• _GOAL OF THE EXERCISE_:
Continue the article on whether spider plants are toxic to cats and dogs from the point where it stops.

• _EXTRACT PROVIDED_:

Are Spider Plants Toxic to Cats and Dogs? ASPCA Confirms: No

Spider plants are not toxic to cats or dogs. The ASPCA explicitly classifies Chlorophytum comosum as non-toxic to both cats and dogs — it appears on their confirmed safe plant list, not their toxic plant list. If your cat just chewed on your spider plant, you can breathe. That said, there are a few things worth knowing: why cats are attracted to this plant, what can happen if they eat enough of it, and one genuine risk that most articles completely miss.

Tabby kitten raising paw toward spider plant in wicker pot labeled Khlorofitum on wooden windowsill

Are Spider Plants Toxic to Cats?

No. The ASPCA lists spider plant (Chlorophytum comosum) as non-toxic to cats. Spider plants do not contain compounds that cause organ damage, kidney failure, or systemic poisoning in cats. This puts them in a fundamentally different category from genuinely dangerous plants like lilies, which can cause acute kidney failure in cats from a single leaf.

What spider plants do contain are saponins — chemical compounds that can irritate the digestive tract if a cat eats a significant amount. The result is GI upset (vomiting, loose stool) that is unpleasant but self-resolving. The plant also contains compounds that may have a mild euphoric effect on cats, which is why cats seek it out more than other houseplants — more on this below.

Collected data

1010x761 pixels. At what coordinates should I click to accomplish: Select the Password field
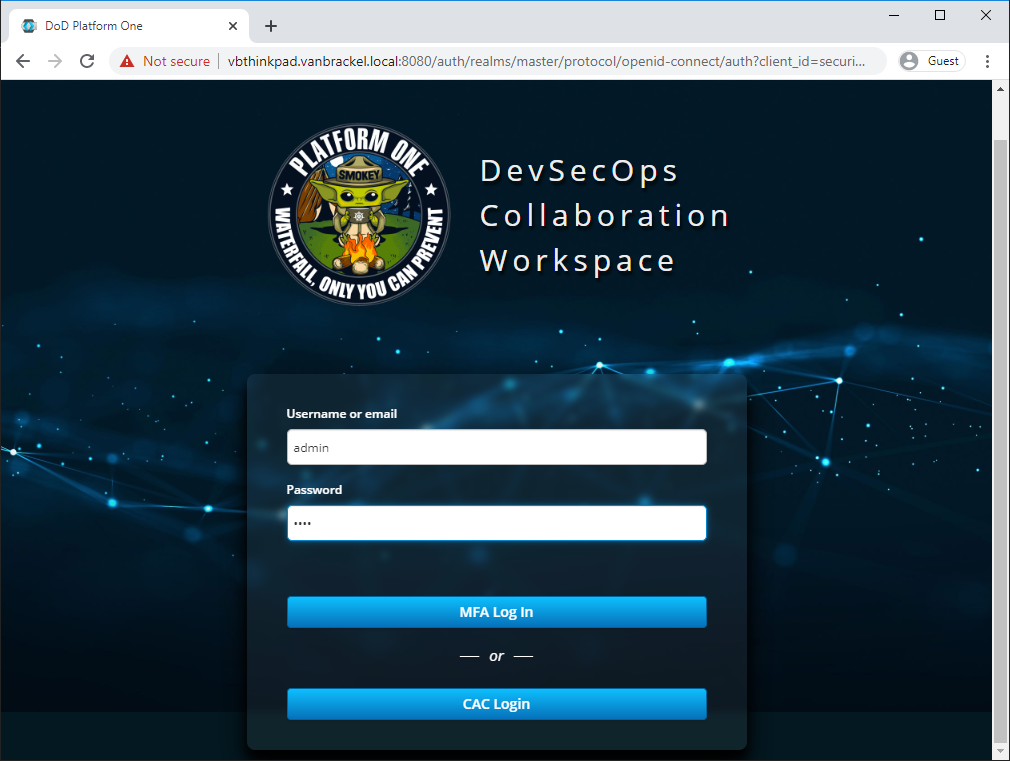(496, 523)
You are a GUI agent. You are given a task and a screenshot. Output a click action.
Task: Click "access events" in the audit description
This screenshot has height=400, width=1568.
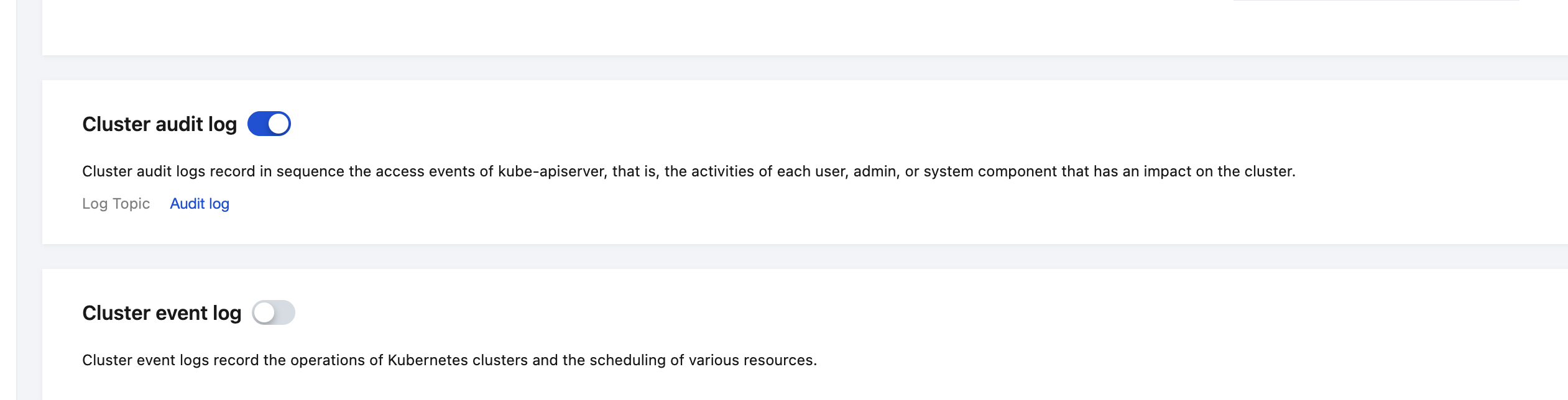coord(425,171)
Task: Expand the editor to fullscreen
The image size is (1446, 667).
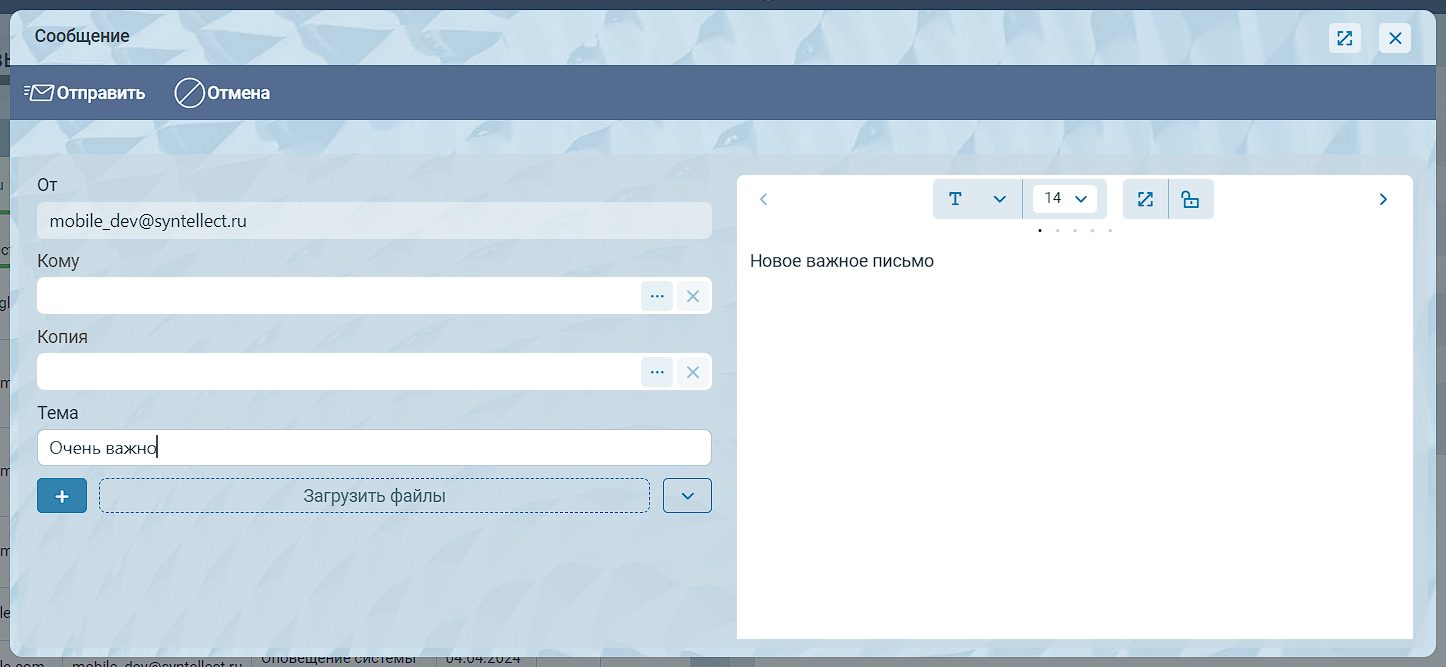Action: (1145, 199)
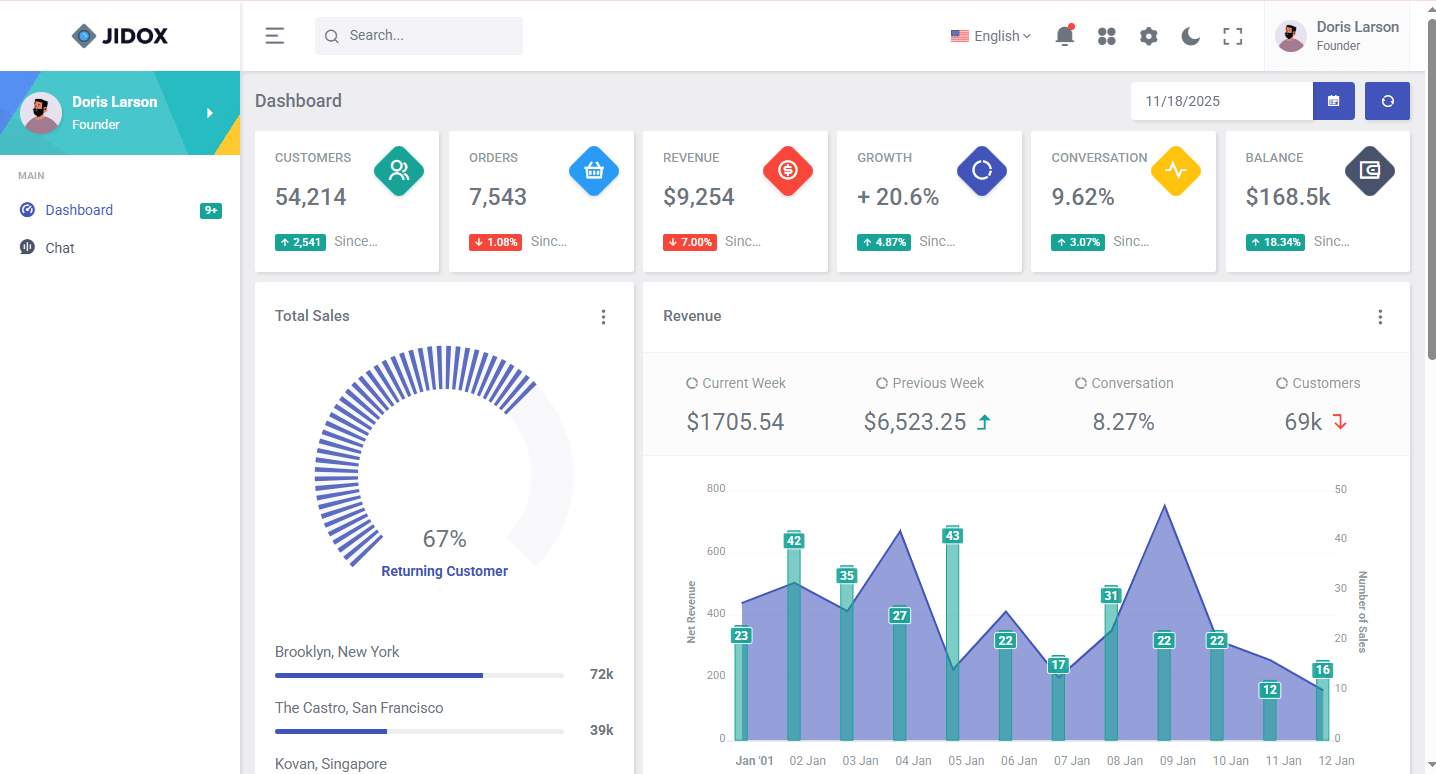Click the JIDOX logo link
The height and width of the screenshot is (774, 1436).
[x=120, y=36]
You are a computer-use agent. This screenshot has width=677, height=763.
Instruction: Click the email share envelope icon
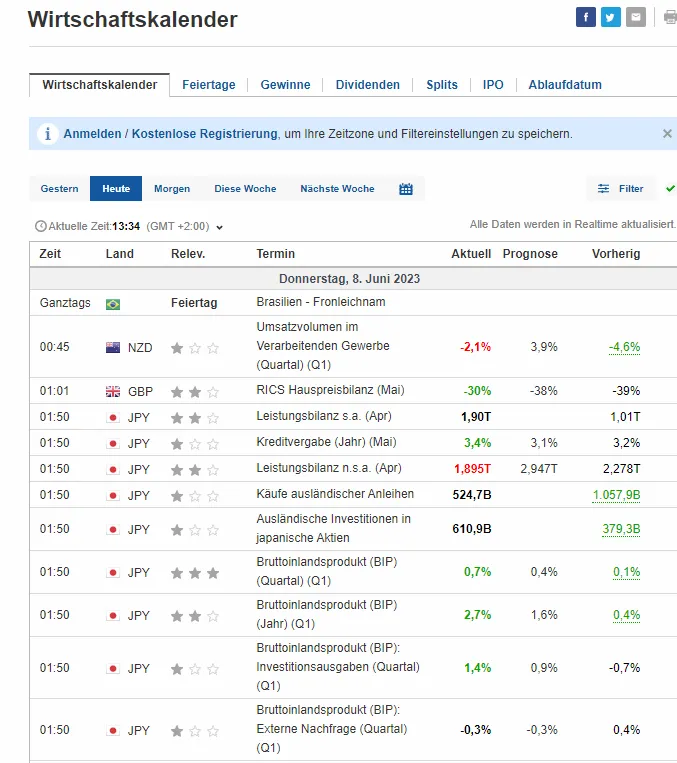coord(636,17)
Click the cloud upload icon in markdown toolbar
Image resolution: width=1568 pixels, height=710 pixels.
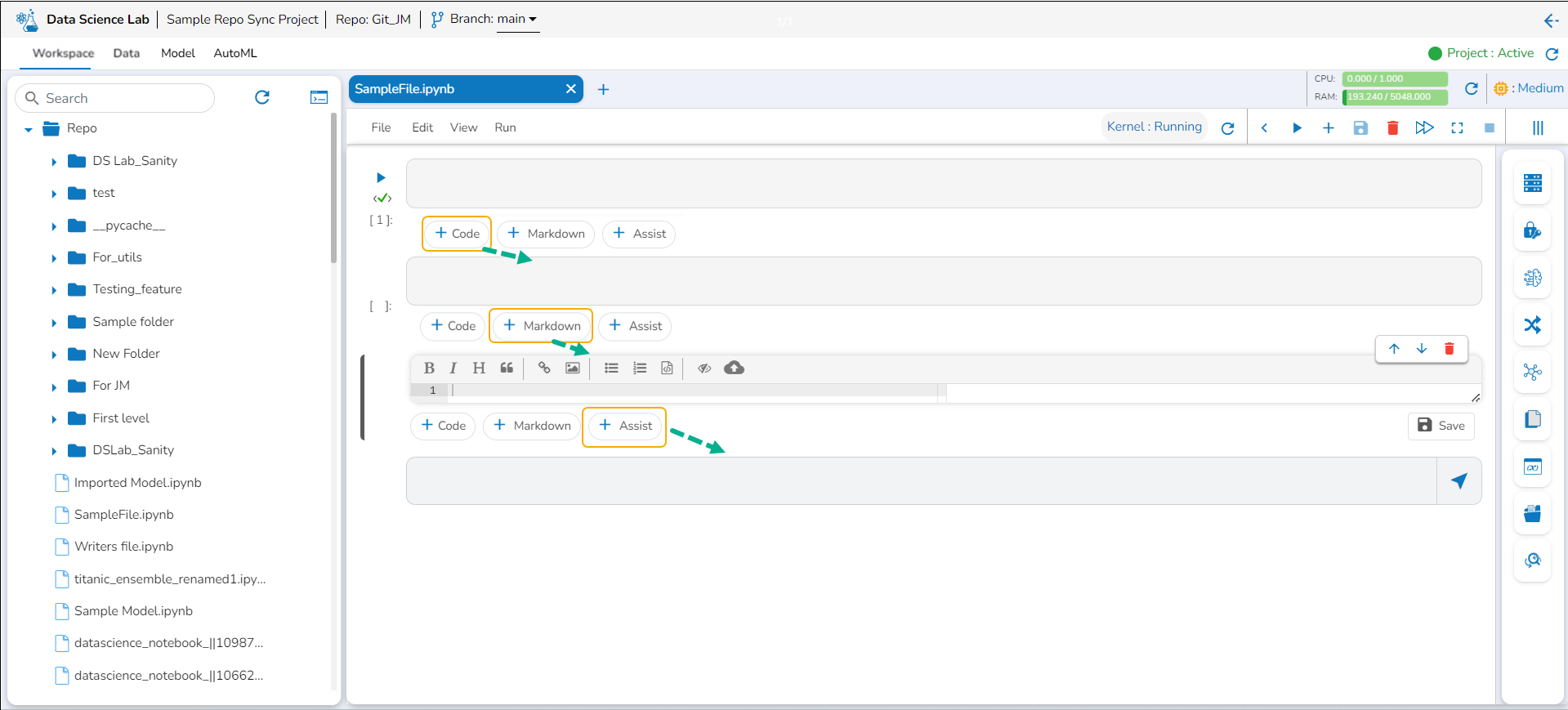[x=734, y=368]
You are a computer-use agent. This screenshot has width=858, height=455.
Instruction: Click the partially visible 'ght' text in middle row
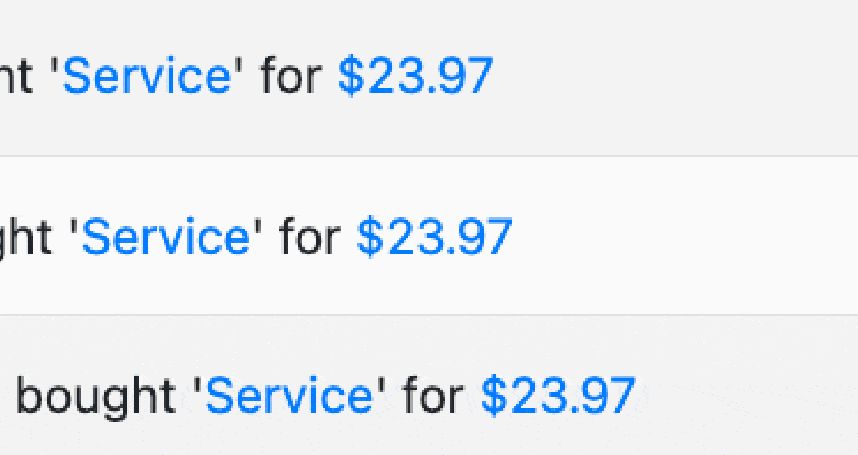coord(26,239)
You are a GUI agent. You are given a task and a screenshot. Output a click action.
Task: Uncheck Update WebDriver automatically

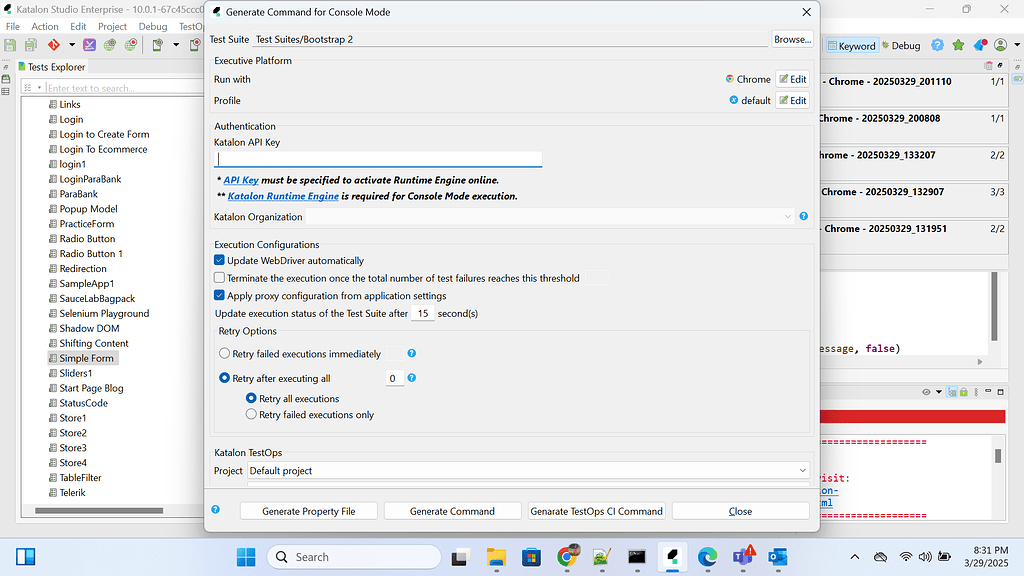point(218,260)
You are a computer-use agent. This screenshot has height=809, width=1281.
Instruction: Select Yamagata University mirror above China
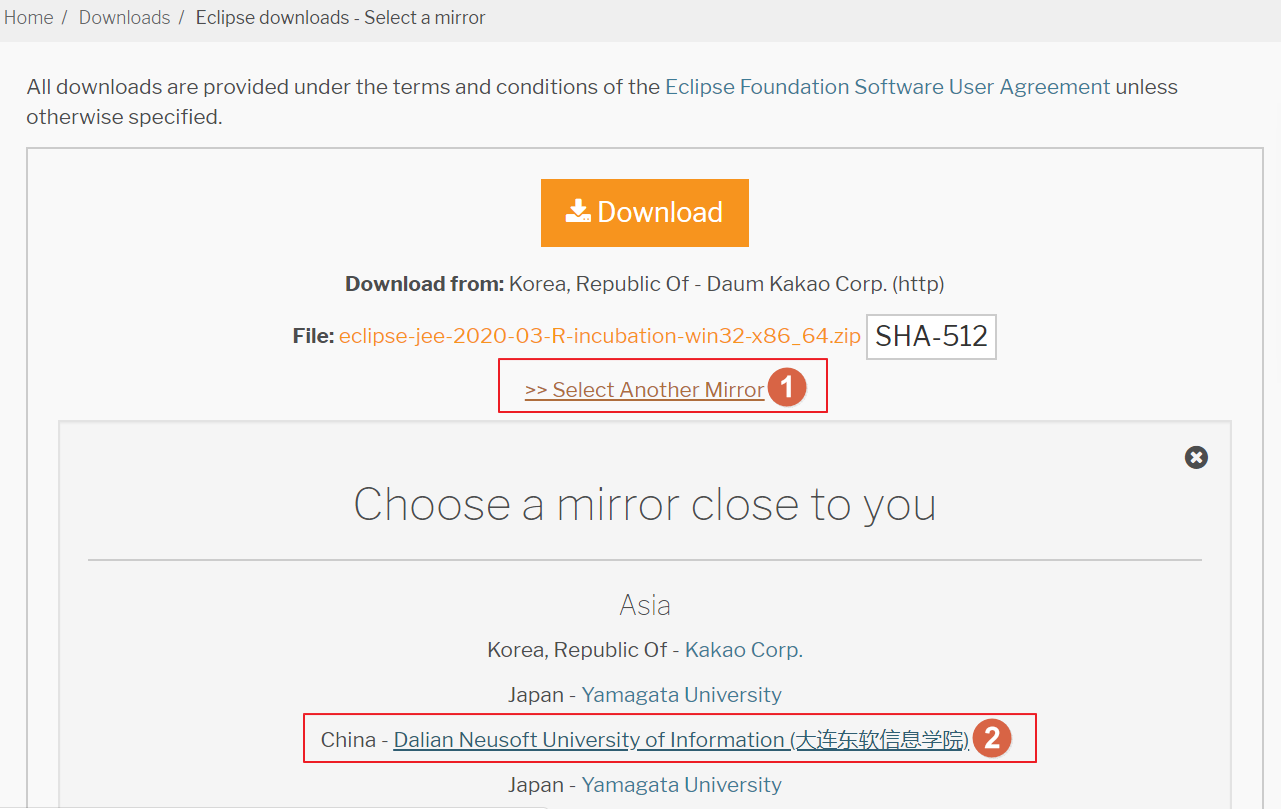coord(681,695)

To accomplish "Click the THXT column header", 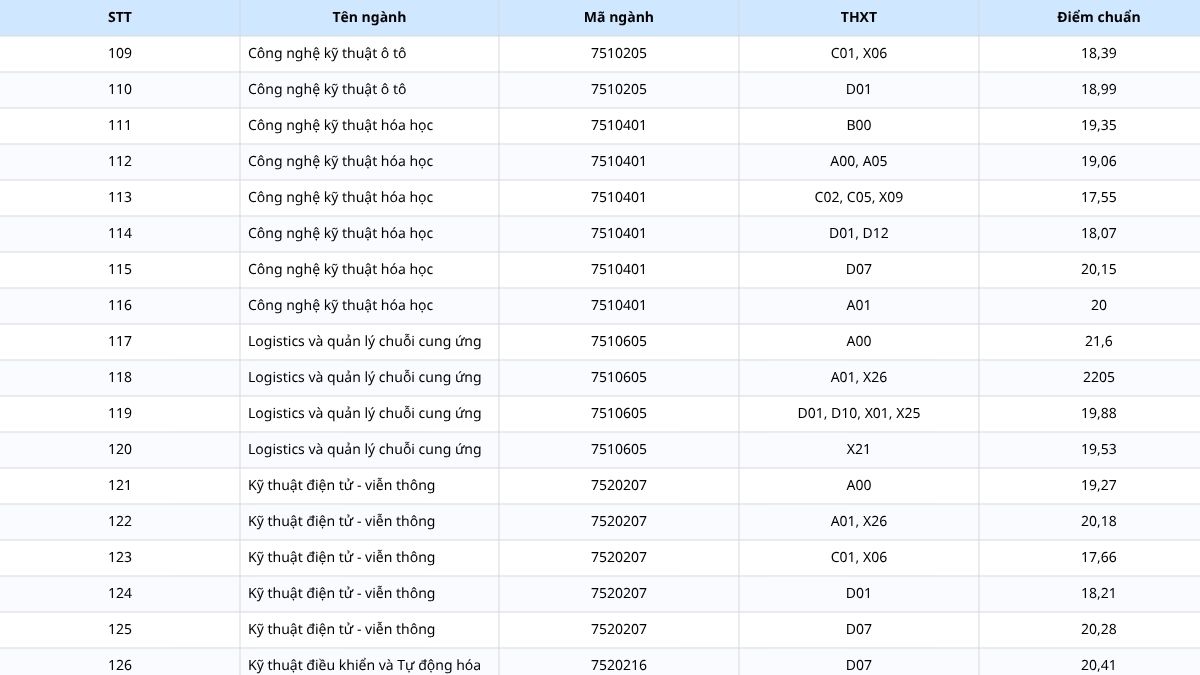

• _REPLY TO THE EXERCISE_:
When my neighbor called in a panic because her cat had been chewing on her spider plant for an hour, the first thing I told her was: check the ASPCA website right now, and you’ll see “Non-Toxic to Cats” in plain text. It took about 30 seconds to go from panic to relief. The plant’s non-toxic status is the correct answer — the rest of this article is about what else matters.

Orange tabby cat sleeping peacefully on cream armchair next to spider plant on plant stand near bright window

Are Spider Plants Toxic to Dogs?

No — also non-toxic to dogs by the same ASPCA classification. The mechanism of any GI upset (saponins) is the same for dogs as for cats, and the non-toxic classification applies to both. Dogs that chew spider plants may experience vomiting or loose stools if they eat a substantial amount, but there’s no systemic toxicity concern.

Dogs are generally less attracted to spider plants than cats — they don’t experience the same behavioral response to the plant’s compounds. A dog chewing a spider plant is usually doing it out of boredom or play, not because the plant is compelling to them the way it is to many cats.

Grey tabby kitten and golden retriever dog in living room with spider plant with runners on wooden side table

Why Are Cats So Attracted to Spider Plants?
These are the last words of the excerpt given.